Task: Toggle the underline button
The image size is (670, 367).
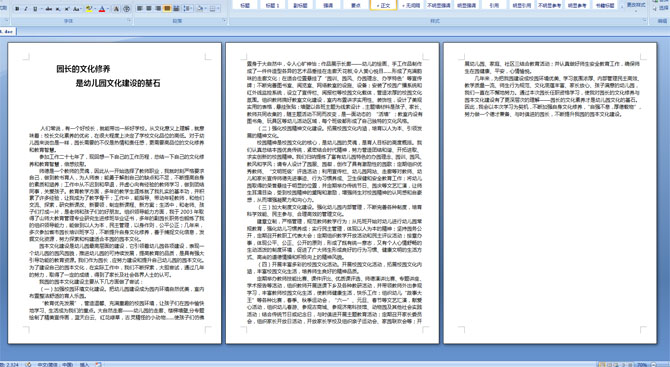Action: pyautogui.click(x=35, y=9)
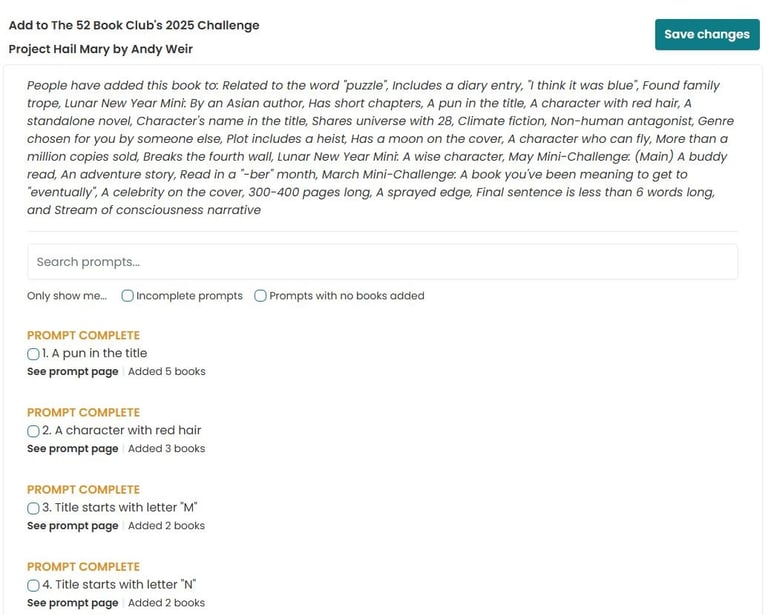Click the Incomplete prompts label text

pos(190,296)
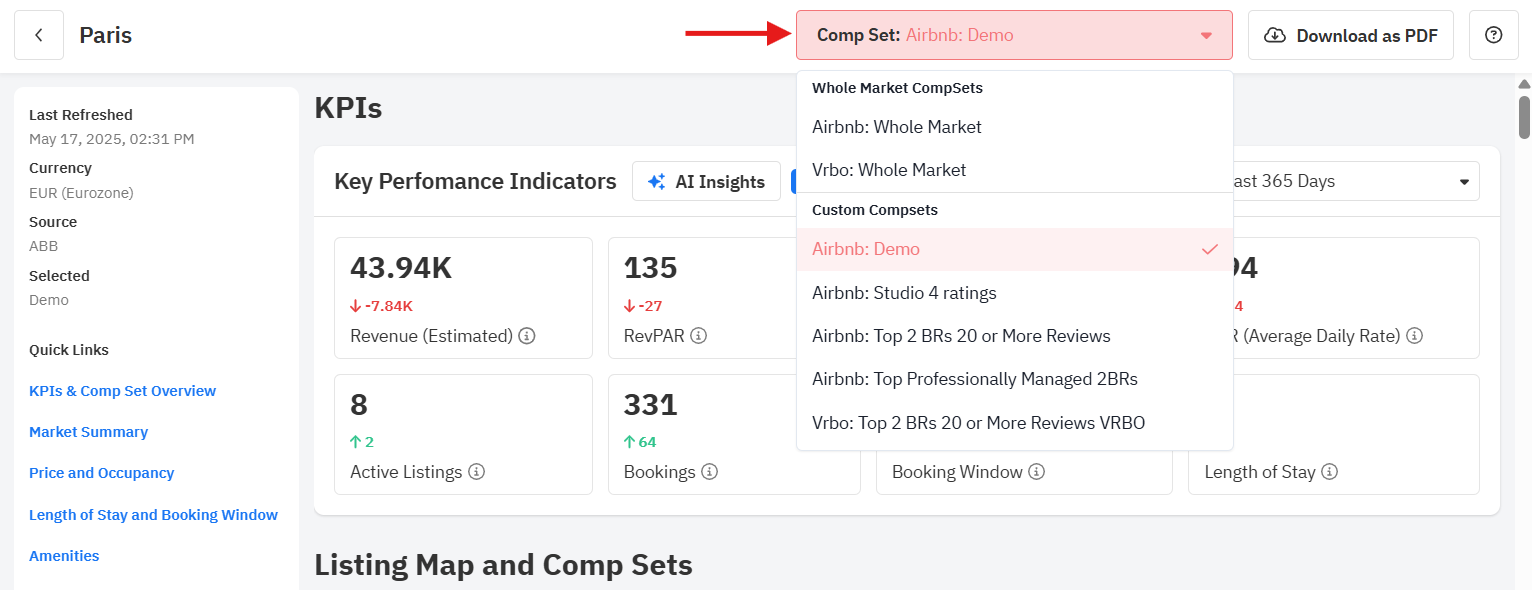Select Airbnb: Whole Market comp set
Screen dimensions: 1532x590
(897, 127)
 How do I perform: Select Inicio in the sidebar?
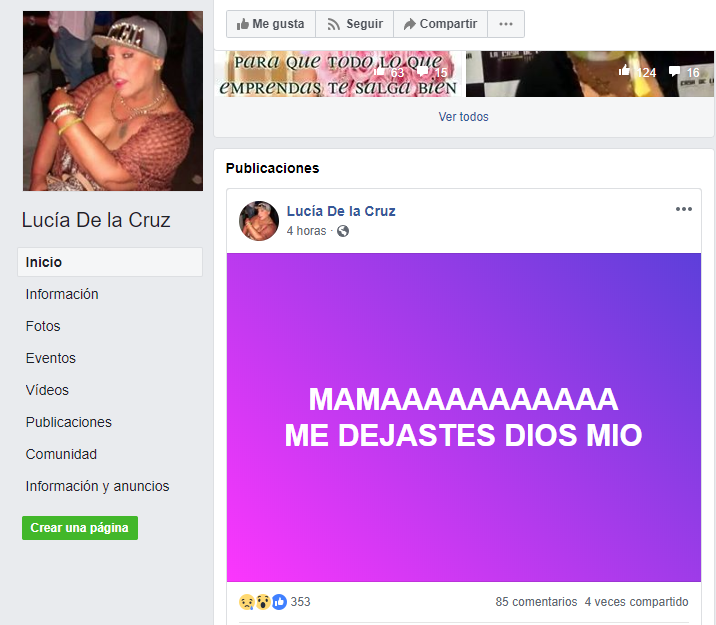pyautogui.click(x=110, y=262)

__The problem__. Copy each entry exactly as written. Pictures do not belong in the copy.

__Output below__.
Task: Toggle the underline button
The image size is (670, 367).
Action: pyautogui.click(x=35, y=9)
Click the Incomplete prompts label text

pos(190,296)
Select Airbnb: Whole Market comp set
Screen dimensions: 1532x590
(897, 127)
 How do I perform: Select Inicio in the sidebar?
pyautogui.click(x=110, y=262)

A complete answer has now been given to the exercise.